# Sales Data Analysis

This project analyzes sales transaction data to uncover business insights and patterns. Using Python and MySQL, I explored order records to identify top-performing products, geographic sales trends, and key financial metrics. The analysis includes data cleaning and SQL queries for aggregations to support data-driven decision-making.  

**Key Insights:**  
- Calculated total revenue and profit margins  
- Identified best-selling products and cities  
- Analyzed sales distributions and order trends  
- Verified data quality through null checks  

**Tools Used:** Python, MySQL, Pandas, SQL Queries 

## About the Dataset

The dataset contains **6 columns** representing attributes of product purchases:

- **Order ID** - Unique identifier for each order  
- **Product** - Name of the purchased item  
- **Quantity Ordered** - Number of units ordered  
- **Price Each** - Price per unit of product 
- **Sales** - Calculated (Quantity Ordered × Price Each)  
- **City** - Extracted from Purchase Address  

In [4]:
#import library

import mysql.connector
from mysql.connector import Error
import pandas as pd

In [6]:
# ============================================
# Database Connection and Query Functions
# ============================================

def create_server_connection(host_name, user_name, user_password):
    """Create a connection to MySQL server instance (without specific database)."""
    connection = None
    try:
        connection = mysql.connector.connect(
            host=host_name,
            user=user_name,
            passwd=user_password
        )
        print("MySQL Database connection successful")
    except Error as err:
        print(f"Error: '{err}'")  # Handle connection errors gracefully
    return connection

def create_database(connection, query):
    """Create a new database using provided SQL query."""
    cursor = connection.cursor()
    try:
        cursor.execute(query)  # Execute CREATE DATABASE statement
        print("Database created successfully")
    except Error as err:
        print(f"Error: '{err}'")  # Handle database creation errors

def create_db_connection(host_name, user_name, user_password, db_name):
    """Create connection to a SPECIFIC MySQL database."""
    connection = None
    try:
        connection = mysql.connector.connect(
            host=host_name,
            user=user_name,
            passwd=user_password,
            database=db_name  # Connect to specified database
        )
        print(f"MySQL connection to database '{db_name}' successful")
    except Error as err:
        print(f"Error: '{err}'")
    return connection

def execute_query(connection, query):
    """Execute WRITE operations (INSERT, UPDATE, DELETE) and persist changes."""
    cursor = connection.cursor()
    try:
        cursor.execute(query)
        connection.commit()  # Commit transaction for data modifications
        print("Query executed successfully")
    except Error as err:
        print(f"Error: '{err}'")  # Rollback happens automatically on error

def read_query(connection, query):
    """Execute READ operations (SELECT) and return results."""
    cursor = connection.cursor()
    result = None
    try:
        cursor.execute(query)
        result = cursor.fetchall()  # Get all records from query
        return result
    except Error as err:
        print(f"Error: '{err}'")  # Handle query execution errors

In [8]:
# ============================================
# Main Script Execution
# ============================================
if __name__ == "__main__":
    # Database credentials
    pw = "******"  # MySQL password (replace with your actual password)
    db = "sales"     # Name of the database we'll work with

    # Step 1: Connect to MySQL server (no specific database selected yet)
    connection = create_server_connection("localhost", "root", pw)

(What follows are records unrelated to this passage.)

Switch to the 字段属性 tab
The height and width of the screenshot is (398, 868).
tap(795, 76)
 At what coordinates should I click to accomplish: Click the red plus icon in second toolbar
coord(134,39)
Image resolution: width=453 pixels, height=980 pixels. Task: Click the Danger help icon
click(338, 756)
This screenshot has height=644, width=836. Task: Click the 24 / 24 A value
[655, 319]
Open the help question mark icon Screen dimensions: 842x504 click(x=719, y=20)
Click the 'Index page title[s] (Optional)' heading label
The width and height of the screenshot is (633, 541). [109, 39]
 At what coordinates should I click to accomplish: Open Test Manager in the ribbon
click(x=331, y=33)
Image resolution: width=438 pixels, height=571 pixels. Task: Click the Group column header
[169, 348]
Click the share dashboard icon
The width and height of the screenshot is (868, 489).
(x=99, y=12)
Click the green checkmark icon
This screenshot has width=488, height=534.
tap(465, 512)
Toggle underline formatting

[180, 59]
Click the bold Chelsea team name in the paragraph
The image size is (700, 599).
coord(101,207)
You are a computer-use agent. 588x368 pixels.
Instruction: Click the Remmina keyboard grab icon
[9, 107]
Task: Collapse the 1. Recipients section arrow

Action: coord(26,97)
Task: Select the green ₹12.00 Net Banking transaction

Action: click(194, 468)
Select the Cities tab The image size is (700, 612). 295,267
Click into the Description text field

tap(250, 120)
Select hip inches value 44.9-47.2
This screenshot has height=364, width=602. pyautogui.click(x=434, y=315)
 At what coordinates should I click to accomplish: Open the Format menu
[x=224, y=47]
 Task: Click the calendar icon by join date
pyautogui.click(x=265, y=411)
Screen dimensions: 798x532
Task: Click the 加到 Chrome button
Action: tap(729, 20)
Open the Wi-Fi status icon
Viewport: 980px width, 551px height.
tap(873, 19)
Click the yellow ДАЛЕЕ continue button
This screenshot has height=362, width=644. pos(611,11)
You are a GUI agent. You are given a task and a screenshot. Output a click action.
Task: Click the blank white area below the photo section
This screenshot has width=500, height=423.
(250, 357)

    # Step 2: Create new database if it doesn't already exist
    create_database_query = "CREATE DATABASE IF NOT EXISTS sales"
    create_database(connection, create_database_query)

    # Step 3: Reconnect to specifically use the 'sales' database
    connection = create_db_connection("localhost", "root", pw, "sales")

MySQL Database connection successful
Database created successfully
MySQL connection to database 'sales' successful


In [10]:
try:
    # ==================== DATABASE INFO ====================
    # Show all databases on the server
    print("\n=== Databases ===")
    databases = read_query(connection, "SHOW DATABASES;")
    for db in databases:
        print(db[0])  # Extract database name from tuple

    # Show tables in current database
    print("\n=== Tables ===")
    tables = read_query(connection, "SHOW TABLES;")
    for table in tables:
        print(table[0])  # Extract table name from tuple

    # ==================== TABLE STRUCTURE ====================
    # Display column details for sales_info table
    print("\n=== Table Structure ===")
    describe = read_query(connection, "DESCRIBE sales_info;")
    df_describe = pd.DataFrame(describe, columns=["Field", "Type", "Null", "Key", "Default", "Extra"])
    print(df_describe)

    
    # ==================== DATA QUALITY ====================
    # Check for missing values
    print("\n=== Null Values Check ===")
    null_check = read_query(connection, """
        SELECT * 
        FROM sales_info
        WHERE `Order ID` IS NULL 
           OR Product IS NULL 
           OR `Quantity Ordered` IS NULL 
           OR `Price Each` IS NULL 
           OR Sales IS NULL 
           OR City IS NULL;
    """)
    df_null_check = pd.DataFrame(null_check, columns=["Order ID", "Product", "Quantity Ordered", "Price Each", "Sales", "City"])
    print(df_null_check)
    
    # ==================== DATA EXPLORATION ====================
    # Get all records from sales_info table
    print("\n=== All Data ===")
    all_data = read_query(connection, "SELECT * FROM sales_info;")
    df_all = pd.DataFrame(all_data, columns=["Order ID", "Product", "Quantity Ordered", "Price Each", "Sales", "City"])
    print(df_all)

    # ==================== SALES ANALYSIS ====================
    # Show products with total sales
    print("\n=== Total Sales by Product ===")
    total_sales = read_query(connection, """
        SELECT product, ROUND(SUM(sales), 2) AS total_sales 
        FROM sales_info
        GROUP BY product
    """)
    df_total_sales = pd.DataFrame(total_sales, columns=["Product", "Total Sales"])
    print(df_total_sales)

    # ==================== GEOGRAPHICAL ANALYSIS ====================
    # Get unique cities from sales data
    print("\n=== Distinct Cities ===")
    cities = read_query(connection, "SELECT DISTINCT city FROM sales_info;")
    for city in cities:
        print(city[0])

    # Count products sold per city
    print("\n=== Product Count by City ===")
    product_count = read_query(connection, """
        SELECT city, COUNT(product) 
        FROM sales_info
        GROUP BY city
        ORDER BY COUNT(product) DESC;
    """)
    df_product_count = pd.DataFrame(product_count, columns=["City", "Product Count"])
    print(df_product_count)

    # ==================== INVENTORY ANALYSIS ====================
    # Total quantities sold per product
    print("\n=== Total Item Sales by Product ===")
    total_item_sales = read_query(connection, """
        SELECT product, SUM(`Quantity Ordered`) AS total_item_sales 
        FROM sales_info
        GROUP BY product
        ORDER BY total_item_sales DESC;
    """)
    df_total_item_sales = pd.DataFrame(total_item_sales, columns=["Product", "Total Item Sales"])
    print(df_total_item_sales)

    # Top 5 best-selling products
    print("\n=== Top 5 Products by Quantity ===")
    top_products = read_query(connection, """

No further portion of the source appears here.